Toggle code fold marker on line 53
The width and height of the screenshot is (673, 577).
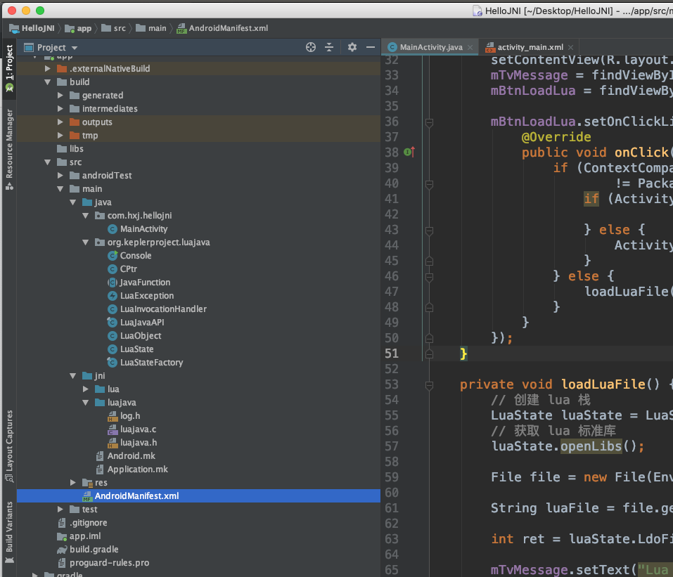pos(429,384)
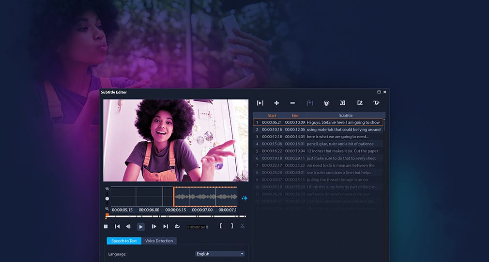
Task: Delete subtitle using the minus icon
Action: (292, 103)
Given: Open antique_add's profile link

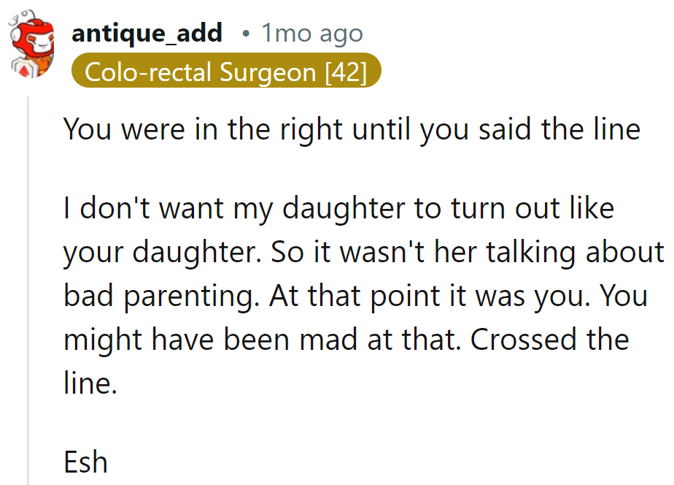Looking at the screenshot, I should (147, 32).
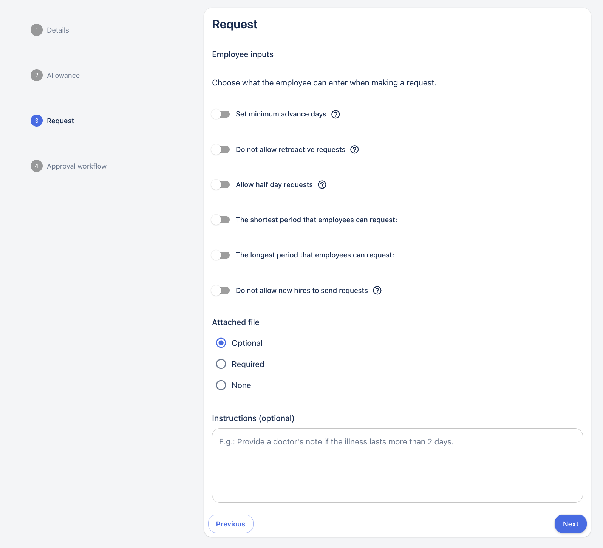Switch on Do not allow new hires toggle
Screen dimensions: 603x548
pos(221,290)
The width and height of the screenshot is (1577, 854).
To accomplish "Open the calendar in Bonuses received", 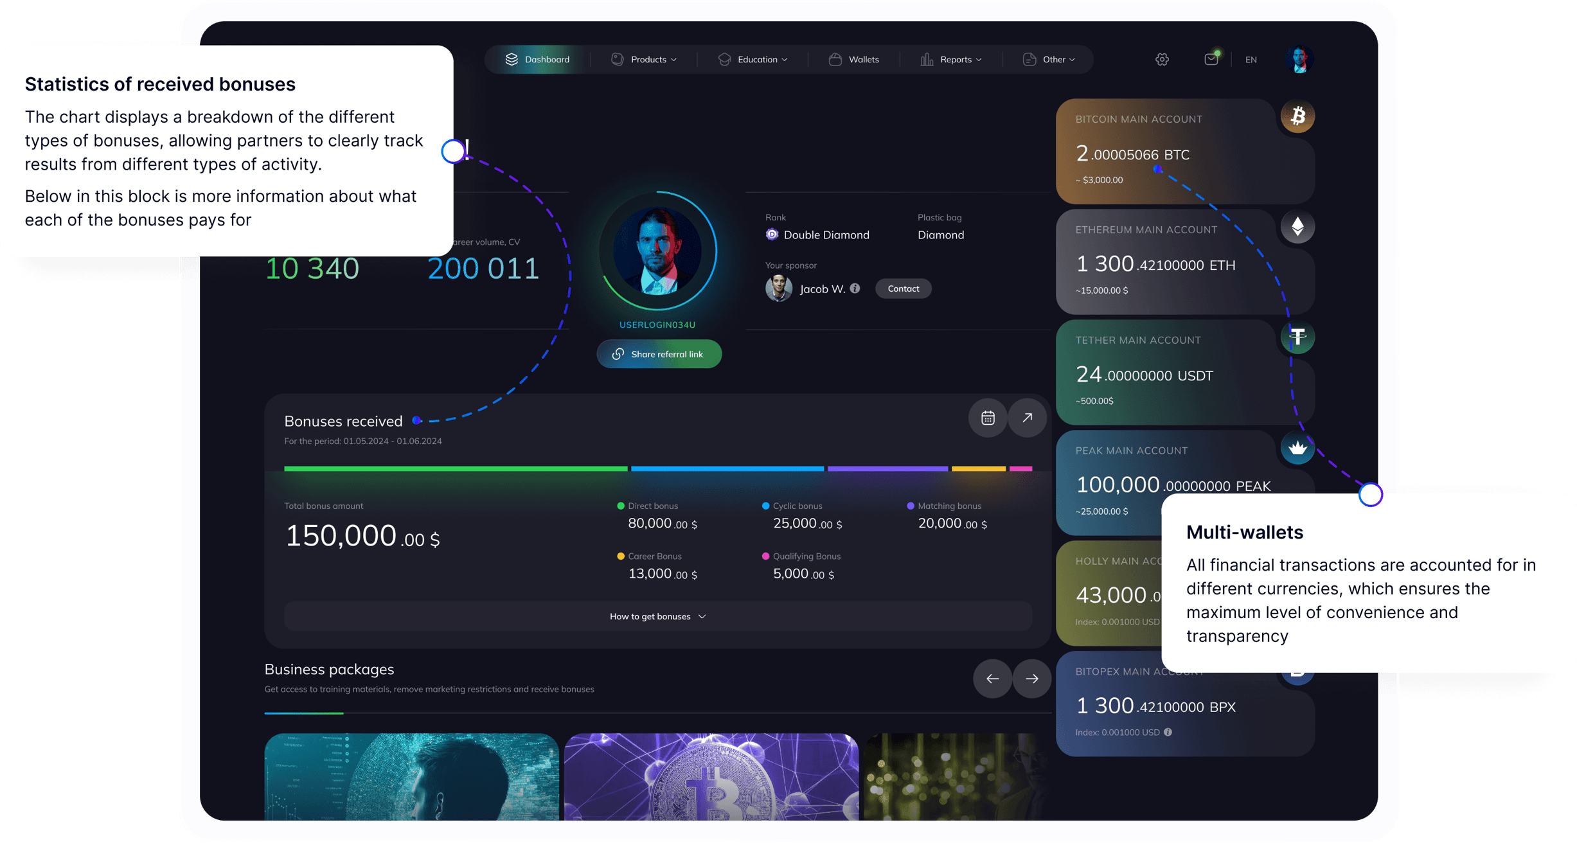I will (x=988, y=418).
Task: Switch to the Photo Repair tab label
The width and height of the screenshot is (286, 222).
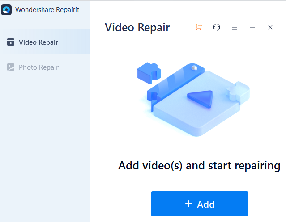Action: coord(38,67)
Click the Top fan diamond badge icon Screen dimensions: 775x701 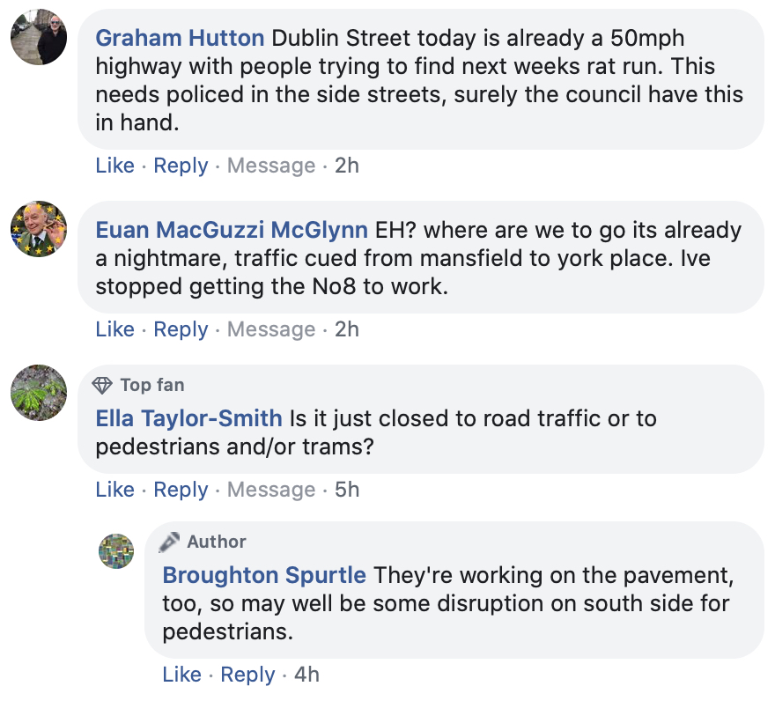102,386
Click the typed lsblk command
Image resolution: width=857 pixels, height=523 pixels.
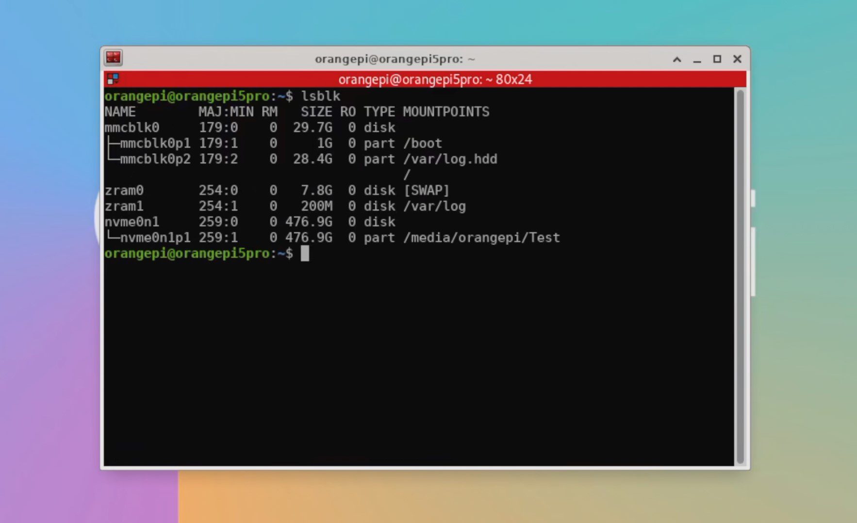(320, 96)
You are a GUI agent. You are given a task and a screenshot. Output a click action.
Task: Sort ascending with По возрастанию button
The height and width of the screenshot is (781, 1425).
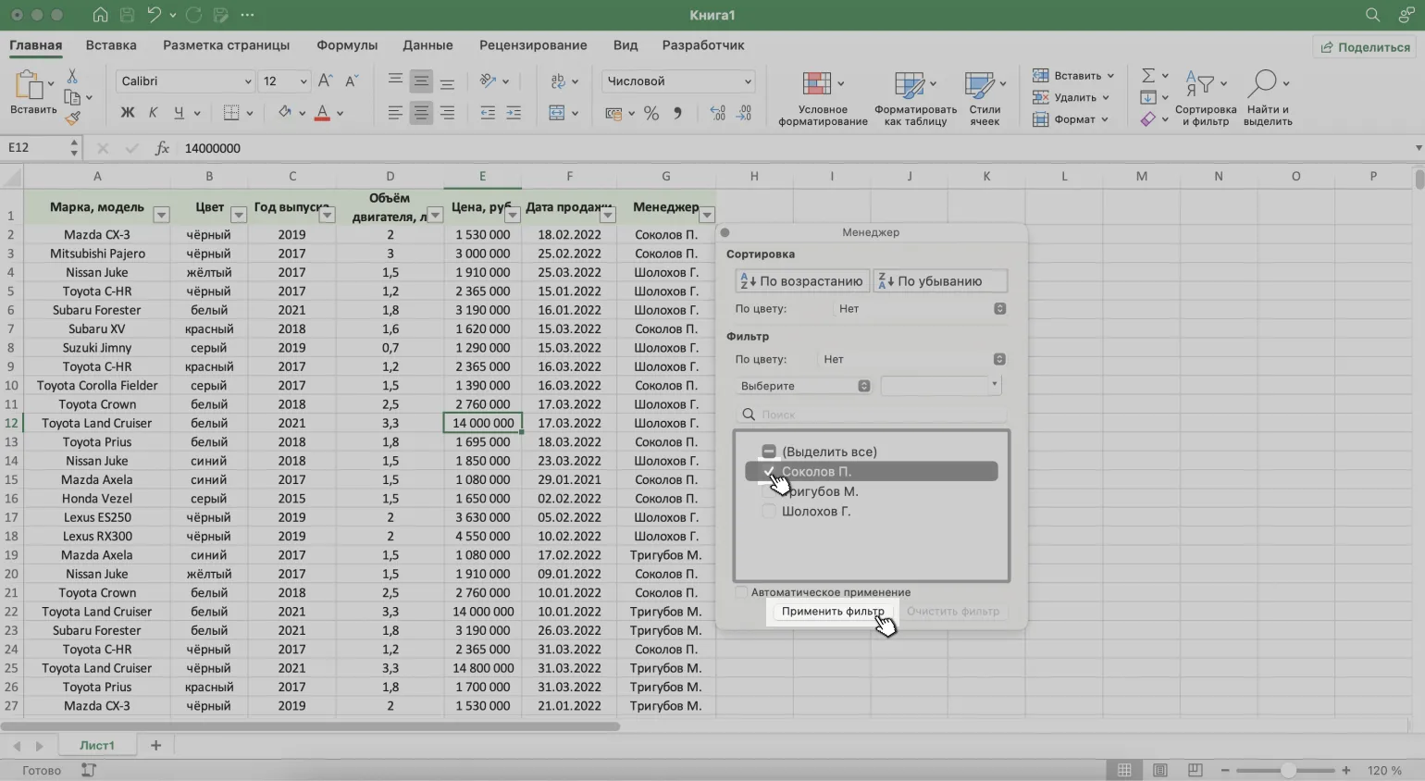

---+---

(Instruction):
Render the items above, from their first line through the line containing "Action: (292, 103)", as a numbered list that includes both ends, skips blank lines, and leaves out the pictures.

(Answer to this problem):
1. Toggle code fold marker on line 53
2. The width and height of the screenshot is (673, 577).
3. pos(429,384)
4. Task: Delete subtitle using the minus icon
5. Action: (292, 103)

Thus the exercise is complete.